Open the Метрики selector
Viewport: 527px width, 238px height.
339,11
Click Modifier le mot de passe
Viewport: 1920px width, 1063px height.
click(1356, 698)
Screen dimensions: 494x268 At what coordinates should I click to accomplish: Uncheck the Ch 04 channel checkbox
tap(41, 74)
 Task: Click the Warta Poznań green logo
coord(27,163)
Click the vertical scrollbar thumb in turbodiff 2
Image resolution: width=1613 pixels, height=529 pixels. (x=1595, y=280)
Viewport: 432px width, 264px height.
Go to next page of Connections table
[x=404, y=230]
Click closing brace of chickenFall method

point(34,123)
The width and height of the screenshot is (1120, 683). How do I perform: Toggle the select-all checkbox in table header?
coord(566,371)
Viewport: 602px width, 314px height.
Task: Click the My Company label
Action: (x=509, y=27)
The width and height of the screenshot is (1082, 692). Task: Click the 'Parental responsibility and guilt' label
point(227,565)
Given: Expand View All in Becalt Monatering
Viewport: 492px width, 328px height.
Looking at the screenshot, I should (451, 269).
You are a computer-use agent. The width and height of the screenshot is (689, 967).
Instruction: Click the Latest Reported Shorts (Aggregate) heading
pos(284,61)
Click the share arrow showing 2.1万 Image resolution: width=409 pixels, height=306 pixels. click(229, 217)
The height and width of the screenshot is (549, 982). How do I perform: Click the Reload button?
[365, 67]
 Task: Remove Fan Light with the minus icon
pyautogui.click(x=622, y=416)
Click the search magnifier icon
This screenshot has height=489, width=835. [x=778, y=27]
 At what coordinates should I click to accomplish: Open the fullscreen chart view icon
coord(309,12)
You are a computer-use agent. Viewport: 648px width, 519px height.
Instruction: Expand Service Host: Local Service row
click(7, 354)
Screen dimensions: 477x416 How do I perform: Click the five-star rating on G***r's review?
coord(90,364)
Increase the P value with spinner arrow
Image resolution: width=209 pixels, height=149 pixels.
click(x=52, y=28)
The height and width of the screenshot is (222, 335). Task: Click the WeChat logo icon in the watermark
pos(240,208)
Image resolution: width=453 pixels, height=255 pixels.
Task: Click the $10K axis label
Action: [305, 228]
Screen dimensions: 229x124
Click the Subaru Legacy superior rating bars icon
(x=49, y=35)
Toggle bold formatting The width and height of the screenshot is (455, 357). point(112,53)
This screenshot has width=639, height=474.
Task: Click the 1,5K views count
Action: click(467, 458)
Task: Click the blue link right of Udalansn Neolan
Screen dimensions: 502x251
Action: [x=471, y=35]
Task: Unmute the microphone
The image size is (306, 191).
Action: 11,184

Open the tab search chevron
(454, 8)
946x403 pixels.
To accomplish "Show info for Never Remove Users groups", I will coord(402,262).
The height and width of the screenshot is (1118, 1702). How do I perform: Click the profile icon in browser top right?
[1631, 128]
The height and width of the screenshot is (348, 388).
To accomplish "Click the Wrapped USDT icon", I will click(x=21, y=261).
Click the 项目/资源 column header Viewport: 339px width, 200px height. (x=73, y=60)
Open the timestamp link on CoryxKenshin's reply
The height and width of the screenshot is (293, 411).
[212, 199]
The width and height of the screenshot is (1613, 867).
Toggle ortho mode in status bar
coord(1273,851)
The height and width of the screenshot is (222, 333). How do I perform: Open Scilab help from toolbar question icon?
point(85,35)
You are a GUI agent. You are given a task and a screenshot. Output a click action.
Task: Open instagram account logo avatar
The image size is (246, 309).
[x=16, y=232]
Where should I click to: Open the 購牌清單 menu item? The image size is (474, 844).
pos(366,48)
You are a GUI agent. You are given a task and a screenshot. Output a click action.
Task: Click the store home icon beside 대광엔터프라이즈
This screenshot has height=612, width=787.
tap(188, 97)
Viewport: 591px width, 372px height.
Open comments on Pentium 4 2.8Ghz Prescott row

....

▸ **Your objective**: What is needed is an exact transcription of every record above.

▸ **Final answer**:
Open the Метрики selector
Viewport: 527px width, 238px height.
339,11
Click Modifier le mot de passe
Viewport: 1920px width, 1063px height.
click(1356, 698)
Screen dimensions: 494x268 At what coordinates should I click to accomplish: Uncheck the Ch 04 channel checkbox
tap(41, 74)
 Task: Click the Warta Poznań green logo
coord(27,163)
Click the vertical scrollbar thumb in turbodiff 2
Image resolution: width=1613 pixels, height=529 pixels. (x=1595, y=280)
Viewport: 432px width, 264px height.
Go to next page of Connections table
[x=404, y=230]
Click closing brace of chickenFall method

point(34,123)
The width and height of the screenshot is (1120, 683). How do I perform: Toggle the select-all checkbox in table header?
coord(566,371)
Viewport: 602px width, 314px height.
Task: Click the My Company label
Action: (x=509, y=27)
The width and height of the screenshot is (1082, 692). Task: Click the 'Parental responsibility and guilt' label
point(227,565)
Given: Expand View All in Becalt Monatering
Viewport: 492px width, 328px height.
Looking at the screenshot, I should (451, 269).
You are a computer-use agent. The width and height of the screenshot is (689, 967).
Instruction: Click the Latest Reported Shorts (Aggregate) heading
pos(284,61)
Click the share arrow showing 2.1万 Image resolution: width=409 pixels, height=306 pixels. click(229, 217)
The height and width of the screenshot is (549, 982). How do I perform: Click the Reload button?
[365, 67]
 Task: Remove Fan Light with the minus icon
pyautogui.click(x=622, y=416)
Click the search magnifier icon
This screenshot has height=489, width=835. [x=778, y=27]
 At what coordinates should I click to accomplish: Open the fullscreen chart view icon
coord(309,12)
You are a computer-use agent. Viewport: 648px width, 519px height.
Instruction: Expand Service Host: Local Service row
click(7, 354)
Screen dimensions: 477x416 How do I perform: Click the five-star rating on G***r's review?
coord(90,364)
Increase the P value with spinner arrow
Image resolution: width=209 pixels, height=149 pixels.
click(x=52, y=28)
The height and width of the screenshot is (222, 335). Task: Click the WeChat logo icon in the watermark
pos(240,208)
Image resolution: width=453 pixels, height=255 pixels.
Task: Click the $10K axis label
Action: [305, 228]
Screen dimensions: 229x124
Click the Subaru Legacy superior rating bars icon
(x=49, y=35)
Toggle bold formatting The width and height of the screenshot is (455, 357). point(112,53)
This screenshot has width=639, height=474.
Task: Click the 1,5K views count
Action: click(467, 458)
Task: Click the blue link right of Udalansn Neolan
Screen dimensions: 502x251
Action: [x=471, y=35]
Task: Unmute the microphone
The image size is (306, 191).
Action: 11,184

Open the tab search chevron
(454, 8)
946x403 pixels.
To accomplish "Show info for Never Remove Users groups", I will coord(402,262).
The height and width of the screenshot is (1118, 1702). How do I perform: Click the profile icon in browser top right?
[1631, 128]
The height and width of the screenshot is (348, 388).
To accomplish "Click the Wrapped USDT icon", I will click(x=21, y=261).
Click the 项目/资源 column header Viewport: 339px width, 200px height. (x=73, y=60)
Open the timestamp link on CoryxKenshin's reply
The height and width of the screenshot is (293, 411).
[212, 199]
The width and height of the screenshot is (1613, 867).
Toggle ortho mode in status bar
coord(1273,851)
The height and width of the screenshot is (222, 333). How do I perform: Open Scilab help from toolbar question icon?
point(85,35)
You are a GUI agent. You are given a task and a screenshot. Output a click action.
Task: Open instagram account logo avatar
The image size is (246, 309).
[x=16, y=232]
Where should I click to: Open the 購牌清單 menu item? The image size is (474, 844).
pos(366,48)
You are a GUI agent. You are given a task and a screenshot. Output a click action.
Task: Click the store home icon beside 대광엔터프라이즈
This screenshot has height=612, width=787.
tap(188, 97)
Viewport: 591px width, 372px height.
Open comments on Pentium 4 2.8Ghz Prescott row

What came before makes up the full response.